Comment by rcarmo

10 months ago

Coincidentally, I just managed to get Qwen3 to go into a loop by using a fairly simple prompt:

"create a python decorator that uses a trie to do mqtt topic routing”

phi4-reasoning works, but I think the code is buggy

phi4-mini-reasoning freaks out

qwen3:30b starts looping and forgets about the decorator

mistral-small gets straight to the point and the code seems sane

https://mastodon.social/@rcarmo/114433075043021470

I regularly use Copilot models, and they can manage this without too many issues (Claude 3.7 and Gemini output usable code with tests), but local models seem to not have the ability to do it quite yet.

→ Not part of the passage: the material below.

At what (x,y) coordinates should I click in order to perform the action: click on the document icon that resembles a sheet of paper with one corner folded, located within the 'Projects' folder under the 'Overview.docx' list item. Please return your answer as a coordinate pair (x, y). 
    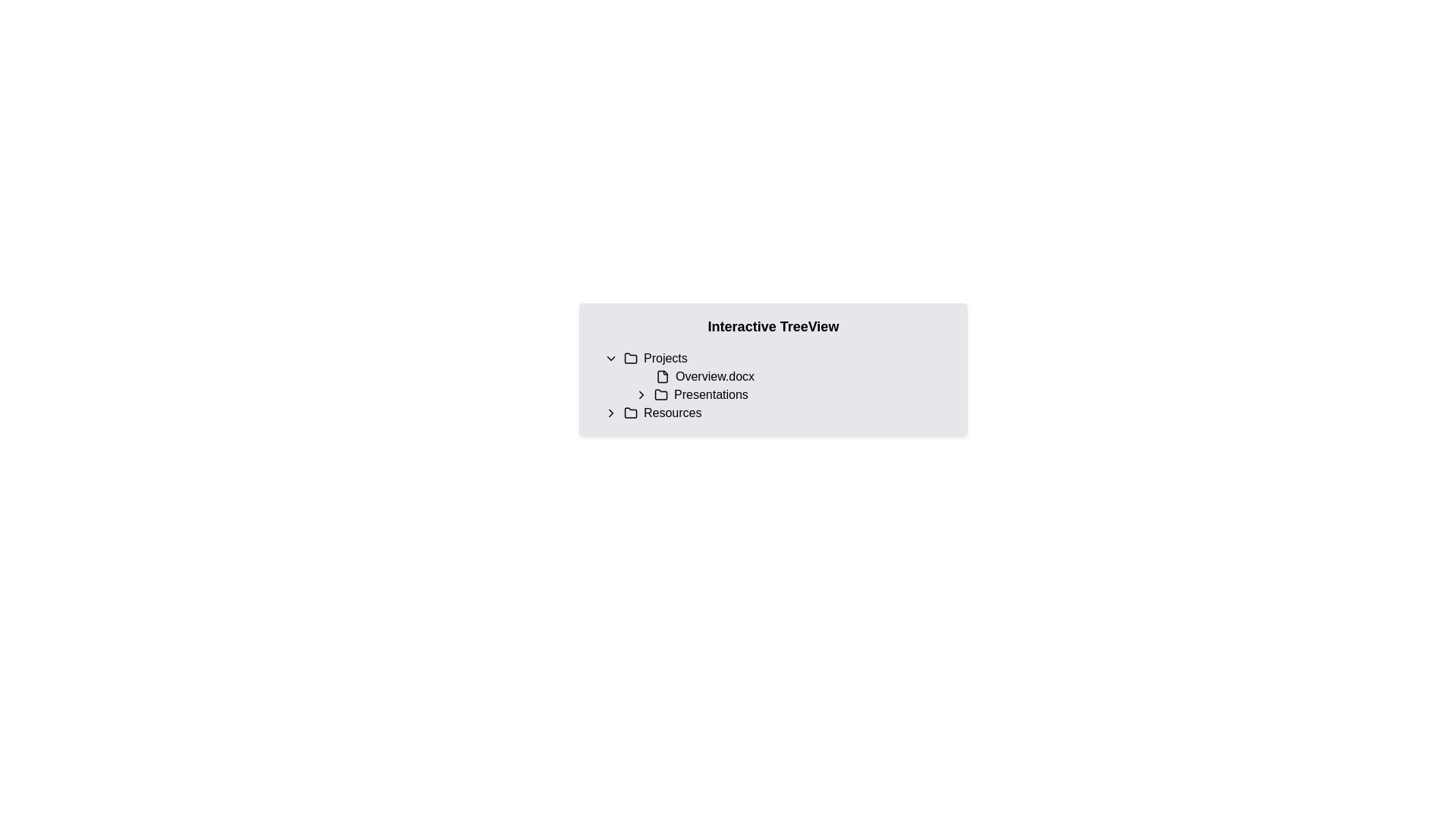
    Looking at the image, I should click on (662, 376).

Here's qwen-30b-a3b's response to your prompt when I worded it better:

The prompt was:

"Create a Python decorator that registers functions as handlers for MQTT topic patterns (including + and # wildcards). Internally, use a trie to store the topic patterns and match incoming topic strings to the correct handlers. Provide an example showing how to register multiple handlers and dispatch a message to the correct one based on an incoming topic."

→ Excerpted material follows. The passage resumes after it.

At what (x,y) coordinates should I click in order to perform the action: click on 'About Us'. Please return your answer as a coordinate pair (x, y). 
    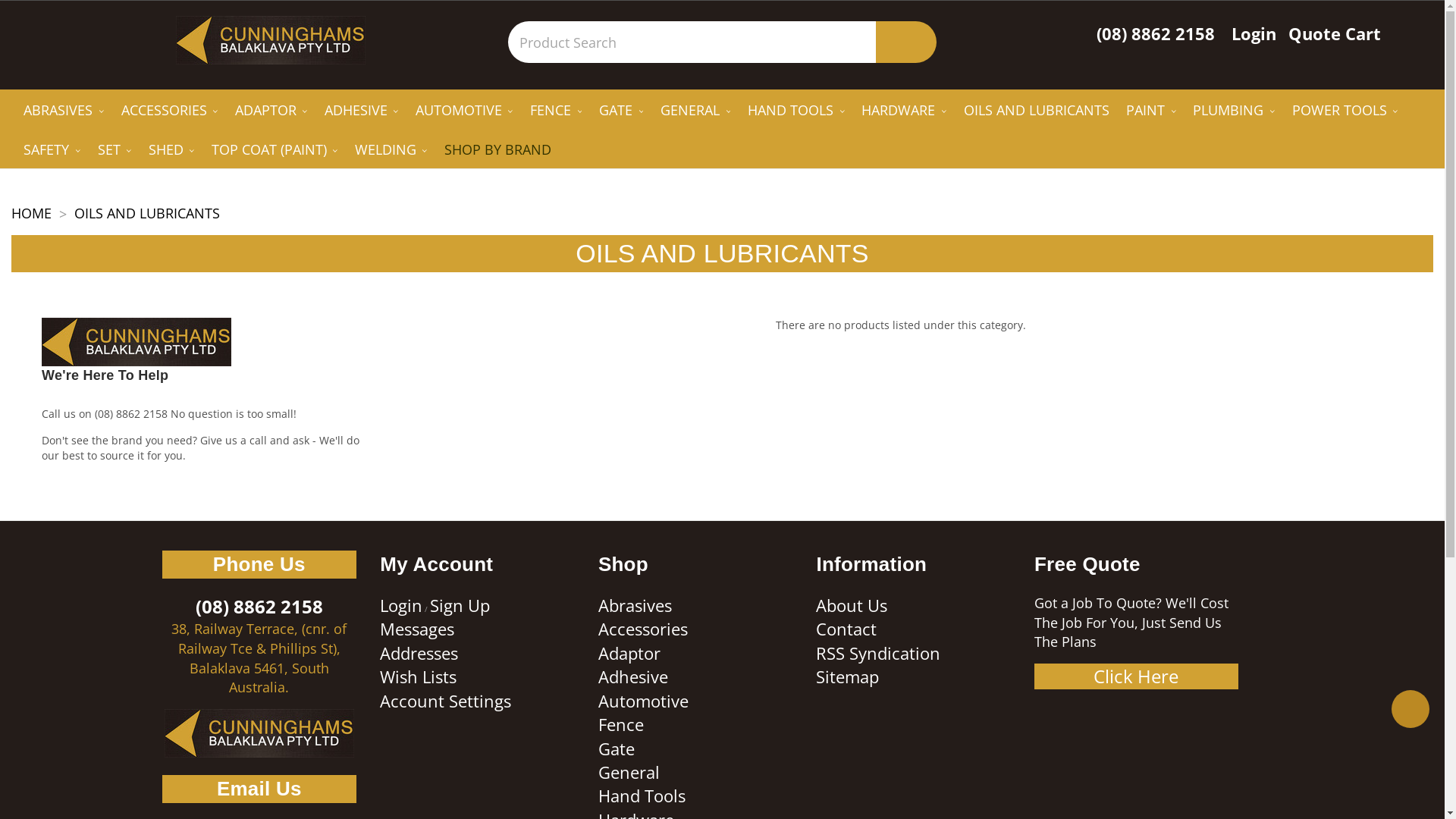
    Looking at the image, I should click on (814, 604).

https://pastebin.com/wefw7X2h

  • I went back and used your prompt, and it is still looping:

    https://pastebin.com/VfmhCTFm

    • Are you using Ollama? If so, the issue may be Ollama's default context length: just 2,048 tokens. Ollama truncates the rest of the context silently, so "thinking" models cannot work with the default settings.

      If you are using Ollama, try explicitly setting the `num_ctx` parameter in your request to something higher like 16k or 32k, and then see if you still encounter the looping. I haven't run into that behavior once with this model.

      1 reply →

I think your prompt is bad. Still impressive that Claude 3.7 handled your bad prompt, but qwen3 had no problem with this prompt:

Create a Python decorator that registers functions as handlers for MQTT topic patterns (including + and # wildcards). Internally, use a trie to store the topic patterns and match incoming topic strings to the correct handlers. Provide an example showing how to register multiple handlers and dispatch a message to the correct one based on an incoming topic.

  • I purposefully used exactly the same thing I did with Claude and Gemini to see how the models dealt with ambiguity. It shouldn't have degraded the chain of thought to the point where it starts looping.

    • The trick shouldn't be to try and generate a litmus test for agentic development, it's to change your workflow to game-plan solutions and decompose problems (like you would a jira epic to stories), and THEN have it build something for you.